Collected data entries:
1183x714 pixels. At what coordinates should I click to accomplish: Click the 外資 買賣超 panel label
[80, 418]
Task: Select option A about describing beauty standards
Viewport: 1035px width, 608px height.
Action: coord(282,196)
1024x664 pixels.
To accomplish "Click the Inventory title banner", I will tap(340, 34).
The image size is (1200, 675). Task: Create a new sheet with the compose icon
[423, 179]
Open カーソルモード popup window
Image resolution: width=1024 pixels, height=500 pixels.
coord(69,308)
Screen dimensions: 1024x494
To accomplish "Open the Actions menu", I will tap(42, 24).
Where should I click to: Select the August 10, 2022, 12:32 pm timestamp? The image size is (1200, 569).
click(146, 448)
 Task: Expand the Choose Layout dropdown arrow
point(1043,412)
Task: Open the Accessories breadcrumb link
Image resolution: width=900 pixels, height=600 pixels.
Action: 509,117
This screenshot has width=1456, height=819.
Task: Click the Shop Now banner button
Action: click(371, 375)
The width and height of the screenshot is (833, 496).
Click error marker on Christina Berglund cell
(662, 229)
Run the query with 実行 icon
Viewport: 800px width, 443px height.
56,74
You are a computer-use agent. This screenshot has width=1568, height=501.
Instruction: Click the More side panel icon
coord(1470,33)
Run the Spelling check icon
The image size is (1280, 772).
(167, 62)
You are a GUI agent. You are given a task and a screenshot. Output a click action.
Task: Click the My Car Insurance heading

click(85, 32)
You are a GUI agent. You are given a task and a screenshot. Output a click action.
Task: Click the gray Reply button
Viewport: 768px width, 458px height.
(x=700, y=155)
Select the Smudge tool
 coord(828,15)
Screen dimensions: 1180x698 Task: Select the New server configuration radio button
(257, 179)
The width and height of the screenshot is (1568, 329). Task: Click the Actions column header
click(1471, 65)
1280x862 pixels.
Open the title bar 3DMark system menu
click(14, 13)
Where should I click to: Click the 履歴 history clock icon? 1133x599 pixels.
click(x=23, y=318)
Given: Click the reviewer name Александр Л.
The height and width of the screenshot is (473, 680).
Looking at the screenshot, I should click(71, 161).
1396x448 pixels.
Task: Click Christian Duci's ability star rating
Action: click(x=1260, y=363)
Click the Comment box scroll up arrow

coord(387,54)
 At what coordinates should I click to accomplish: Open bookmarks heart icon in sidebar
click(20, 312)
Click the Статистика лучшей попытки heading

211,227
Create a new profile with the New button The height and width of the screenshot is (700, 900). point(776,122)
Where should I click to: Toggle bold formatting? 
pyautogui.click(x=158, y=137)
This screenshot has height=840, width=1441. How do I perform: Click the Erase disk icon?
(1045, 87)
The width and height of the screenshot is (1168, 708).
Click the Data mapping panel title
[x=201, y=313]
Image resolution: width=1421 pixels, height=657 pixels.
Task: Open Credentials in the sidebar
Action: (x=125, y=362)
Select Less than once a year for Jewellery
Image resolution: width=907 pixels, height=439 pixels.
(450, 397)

- **WHAT YOU WILL DO**
Beginning with the line above that contains "Task: Click the My Car Insurance heading", copy each line exactly up to and including the line that contains "Given: Click the reviewer name Александр Л.", and go no further.

- **ANSWER SPACE**
Task: Click the My Car Insurance heading

click(85, 32)
You are a GUI agent. You are given a task and a screenshot. Output a click action.
Task: Click the gray Reply button
Viewport: 768px width, 458px height.
(x=700, y=155)
Select the Smudge tool
 coord(828,15)
Screen dimensions: 1180x698 Task: Select the New server configuration radio button
(257, 179)
The width and height of the screenshot is (1568, 329). Task: Click the Actions column header
click(1471, 65)
1280x862 pixels.
Open the title bar 3DMark system menu
click(14, 13)
Where should I click to: Click the 履歴 history clock icon? 1133x599 pixels.
click(x=23, y=318)
Given: Click the reviewer name Александр Л.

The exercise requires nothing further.